O cenário político para as eleições presidenciais de 2026 teve definições nos últimos dias, com convenções partidárias que oficializaram candidaturas ao Palácio do Planalto e consolidaram apoios à reeleição de Luiz Inácio Lula da Silva. No PSD, o governador de Goiás, Ronaldo Caiado, foi oficializado como candidato à Presidência, e o presidente nacional da legenda, Gilberto Kassab, como candidato a vice-presidente.
Já o PL confirmou a candidatura do senador Flávio Bolsonaro, ainda sem definição do nome para vice. O partido Missão antecipou sua convenção nacional para esta segunda-feira (20) e oficializou Renan Santos como candidato.
A Unidade Popular (UP) formalizou a candidatura da dentista Samara Martins à Presidência, tendo como vice a guarda portuária sindicalista Raquel Bricio. Até o momento, Samara é a única mulher cabeça de chapa na disputa.
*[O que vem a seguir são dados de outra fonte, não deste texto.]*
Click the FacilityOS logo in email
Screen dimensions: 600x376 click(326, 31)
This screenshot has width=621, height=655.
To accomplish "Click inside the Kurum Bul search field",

Entre os partidos que apoiam a reeleição de Lula, o PSB já havia oficializado Geraldo Alckmin para compor novamente a chapa como candidato a vice-presidente. O PV realizou convenção e chancelou oficialmente o apoio à reeleição, reforçando a coligação governista.
O PDT também decidiu apoiar Luiz Inácio Lula da Silva na campanha presidencial deste ano, com decisão oficializada em convenção nacional. PSTU e PRTB mantiveram posições independentes: o PSTU oficializou o professor maranhense Hertz Dias, e o PRTB lançou seu presidente nacional, Leonardo Avalanche, ainda sem vice definido.
O Novo lançou o ex-governador de Minas Gerais Romeu Zema, também sem anúncio de vice. O MDB optou por não lançar candidato próprio à Presidência em 2026, direcionando recursos às eleições proporcionais e a governos estaduais, enquanto o PP não realizou convenção nacional; a decisão da direção nacional foi divulgada na última sexta-feira (31).